Matt Toback: And honestly, wonder if one of the times we do it, that could be a rule. Because it is very different. It's harder in some ways, because you don't know the people. But it's a great way to also meet people that you haven't worked with before and also get a completely fresh perspective on an idea.
Lukasz Gut: I think this is one of the greatest things about hackathons here at Grafana—that you actually go outside of your bubble and have the opportunity to work with other amazing people. And the truth is, we have so many here at the company that, yeah, it's just a real pleasure, right? And normally, without the hackathon, it's not so easy to get alignment across multiple teams. You usually don't have time for much experimenting if there is no real commitment to the project. So this hackathon week gives really great flexibility, I think, to engineers just to get to know each other and also see what are the strengths of other people across the company. This is really amazing.
Pitching the idea: short, clear, and sometimes prepped ahead of time
Matt: There is this thing at the beginning where you have an idea and you have to communicate it to this smaller group of this team to be able to get it across. What's that like? Because it feels like there's a lot of building. But there's also a lot of communicating—kind of like, what you can accomplish in a week?

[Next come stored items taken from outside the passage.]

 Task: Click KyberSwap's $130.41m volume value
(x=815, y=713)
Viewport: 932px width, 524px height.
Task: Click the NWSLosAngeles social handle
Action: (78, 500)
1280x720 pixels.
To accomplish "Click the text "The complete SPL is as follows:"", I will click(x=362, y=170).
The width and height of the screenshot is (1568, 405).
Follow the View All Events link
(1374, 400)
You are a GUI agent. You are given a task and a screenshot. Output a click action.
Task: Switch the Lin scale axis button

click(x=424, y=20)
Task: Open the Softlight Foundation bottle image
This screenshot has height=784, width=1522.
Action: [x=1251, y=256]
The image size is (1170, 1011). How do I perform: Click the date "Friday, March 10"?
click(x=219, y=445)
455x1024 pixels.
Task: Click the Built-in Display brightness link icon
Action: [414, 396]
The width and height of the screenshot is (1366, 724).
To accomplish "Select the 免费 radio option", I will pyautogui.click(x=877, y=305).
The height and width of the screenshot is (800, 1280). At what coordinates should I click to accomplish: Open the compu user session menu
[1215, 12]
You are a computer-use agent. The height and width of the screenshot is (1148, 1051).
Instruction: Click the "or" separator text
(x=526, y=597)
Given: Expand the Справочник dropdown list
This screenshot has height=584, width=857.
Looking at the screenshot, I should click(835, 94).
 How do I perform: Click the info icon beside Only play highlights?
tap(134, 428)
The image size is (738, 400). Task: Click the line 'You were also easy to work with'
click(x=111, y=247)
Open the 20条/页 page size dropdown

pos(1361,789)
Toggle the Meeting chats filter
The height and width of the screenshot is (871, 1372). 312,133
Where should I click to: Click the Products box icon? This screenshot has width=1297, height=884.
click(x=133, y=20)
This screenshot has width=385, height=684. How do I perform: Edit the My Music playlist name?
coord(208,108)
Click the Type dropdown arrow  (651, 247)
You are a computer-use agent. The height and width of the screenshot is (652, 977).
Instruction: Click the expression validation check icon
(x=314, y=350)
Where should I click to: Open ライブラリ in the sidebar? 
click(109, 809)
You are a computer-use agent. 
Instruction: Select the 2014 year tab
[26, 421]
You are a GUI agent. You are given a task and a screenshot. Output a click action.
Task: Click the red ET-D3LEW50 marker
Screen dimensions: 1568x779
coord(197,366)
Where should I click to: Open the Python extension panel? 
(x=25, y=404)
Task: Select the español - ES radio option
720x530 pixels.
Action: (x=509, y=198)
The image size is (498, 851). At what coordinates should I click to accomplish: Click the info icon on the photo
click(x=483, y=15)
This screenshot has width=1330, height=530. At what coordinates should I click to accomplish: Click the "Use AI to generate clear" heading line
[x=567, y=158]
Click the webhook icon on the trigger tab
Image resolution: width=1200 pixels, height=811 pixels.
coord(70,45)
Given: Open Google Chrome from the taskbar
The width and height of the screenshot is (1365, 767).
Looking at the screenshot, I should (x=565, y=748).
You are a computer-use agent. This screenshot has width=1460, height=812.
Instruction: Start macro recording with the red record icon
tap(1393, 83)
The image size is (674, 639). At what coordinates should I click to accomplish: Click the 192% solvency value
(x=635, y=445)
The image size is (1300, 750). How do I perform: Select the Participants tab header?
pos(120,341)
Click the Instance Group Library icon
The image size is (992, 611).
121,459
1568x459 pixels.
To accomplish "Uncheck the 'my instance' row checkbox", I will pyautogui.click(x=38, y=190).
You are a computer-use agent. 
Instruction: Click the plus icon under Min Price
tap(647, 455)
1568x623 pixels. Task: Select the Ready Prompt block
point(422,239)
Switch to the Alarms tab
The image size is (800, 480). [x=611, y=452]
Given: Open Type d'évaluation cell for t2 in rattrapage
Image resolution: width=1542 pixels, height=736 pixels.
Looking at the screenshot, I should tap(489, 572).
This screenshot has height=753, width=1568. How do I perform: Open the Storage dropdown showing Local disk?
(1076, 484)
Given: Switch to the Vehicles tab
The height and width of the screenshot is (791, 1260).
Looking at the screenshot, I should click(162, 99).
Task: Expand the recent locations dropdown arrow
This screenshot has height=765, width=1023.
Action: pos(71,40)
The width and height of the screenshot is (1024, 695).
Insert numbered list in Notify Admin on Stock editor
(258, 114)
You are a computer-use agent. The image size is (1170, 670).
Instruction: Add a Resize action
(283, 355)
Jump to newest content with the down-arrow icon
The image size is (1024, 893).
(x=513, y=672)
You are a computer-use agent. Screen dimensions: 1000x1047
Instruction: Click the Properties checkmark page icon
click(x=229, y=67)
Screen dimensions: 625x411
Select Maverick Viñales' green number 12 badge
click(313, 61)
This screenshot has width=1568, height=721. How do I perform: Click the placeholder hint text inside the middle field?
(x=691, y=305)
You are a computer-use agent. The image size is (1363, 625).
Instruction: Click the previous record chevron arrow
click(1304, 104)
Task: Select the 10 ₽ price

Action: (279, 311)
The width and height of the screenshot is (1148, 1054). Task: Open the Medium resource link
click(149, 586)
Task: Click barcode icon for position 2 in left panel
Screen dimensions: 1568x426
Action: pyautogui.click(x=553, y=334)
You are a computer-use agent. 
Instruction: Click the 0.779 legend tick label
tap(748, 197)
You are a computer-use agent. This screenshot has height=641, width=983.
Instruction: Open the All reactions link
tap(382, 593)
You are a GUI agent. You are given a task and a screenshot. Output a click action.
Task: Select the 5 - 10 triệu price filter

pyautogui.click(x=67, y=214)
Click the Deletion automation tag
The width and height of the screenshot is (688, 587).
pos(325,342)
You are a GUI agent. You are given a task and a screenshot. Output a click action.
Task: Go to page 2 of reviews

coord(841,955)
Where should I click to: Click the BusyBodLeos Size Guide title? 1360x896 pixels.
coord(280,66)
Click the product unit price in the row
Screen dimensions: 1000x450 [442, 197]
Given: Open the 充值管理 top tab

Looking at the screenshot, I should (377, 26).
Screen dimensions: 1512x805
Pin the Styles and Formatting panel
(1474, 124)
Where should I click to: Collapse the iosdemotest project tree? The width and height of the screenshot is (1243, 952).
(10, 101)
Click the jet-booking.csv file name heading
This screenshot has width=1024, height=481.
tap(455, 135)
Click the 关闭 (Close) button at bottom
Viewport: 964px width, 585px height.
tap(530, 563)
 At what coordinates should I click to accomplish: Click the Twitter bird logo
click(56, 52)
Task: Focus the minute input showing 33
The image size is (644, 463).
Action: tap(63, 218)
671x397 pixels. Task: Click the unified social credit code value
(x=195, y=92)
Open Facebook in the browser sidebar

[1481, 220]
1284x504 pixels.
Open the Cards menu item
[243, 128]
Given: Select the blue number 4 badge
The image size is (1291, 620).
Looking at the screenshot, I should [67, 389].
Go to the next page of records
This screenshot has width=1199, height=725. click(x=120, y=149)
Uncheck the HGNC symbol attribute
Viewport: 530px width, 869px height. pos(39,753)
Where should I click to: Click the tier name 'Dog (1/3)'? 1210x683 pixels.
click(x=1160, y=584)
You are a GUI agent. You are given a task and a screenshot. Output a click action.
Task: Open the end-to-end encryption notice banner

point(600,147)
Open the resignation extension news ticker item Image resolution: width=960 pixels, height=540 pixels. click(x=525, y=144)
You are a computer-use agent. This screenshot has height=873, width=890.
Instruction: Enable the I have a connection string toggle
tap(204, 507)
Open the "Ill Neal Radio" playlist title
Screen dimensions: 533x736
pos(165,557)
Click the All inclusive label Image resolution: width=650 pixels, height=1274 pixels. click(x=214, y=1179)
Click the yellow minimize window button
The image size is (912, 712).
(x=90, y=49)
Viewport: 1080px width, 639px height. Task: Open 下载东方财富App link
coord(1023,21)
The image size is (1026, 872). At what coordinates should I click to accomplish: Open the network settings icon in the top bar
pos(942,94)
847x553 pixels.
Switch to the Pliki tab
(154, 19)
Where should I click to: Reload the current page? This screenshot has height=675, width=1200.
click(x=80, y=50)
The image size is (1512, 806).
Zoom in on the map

Mat Ryer: These projects, you've got to be able to explain them quickly. You haven't got time when you're out on the high seas. Also, the wind is cold and it's loud out there. [But seriously, if ] you have an idea, you ought to be able to succinctly explain it to someone. And thinking about what the project is, is part of that.
So if it's a great idea but you can't quite articulate it, you haven't quite thought it through or you're going to need to hack on it more to figure out what it is.
Lukasz: So for me, it definitely starts a way earlier than the hackathon. For the last hackathon, the idea actually popped into my mind a few months earlier when I was reading some materials on what an agent or an LLM agent or LLM-based agent actually is. And I remember I was reading some sort of a blog post that would explain how to build one in Go in particular. And I remember reading it and being like, It can't be this simple. It can't be a bunch of for loops marshaling and unmarshaling and calling functions.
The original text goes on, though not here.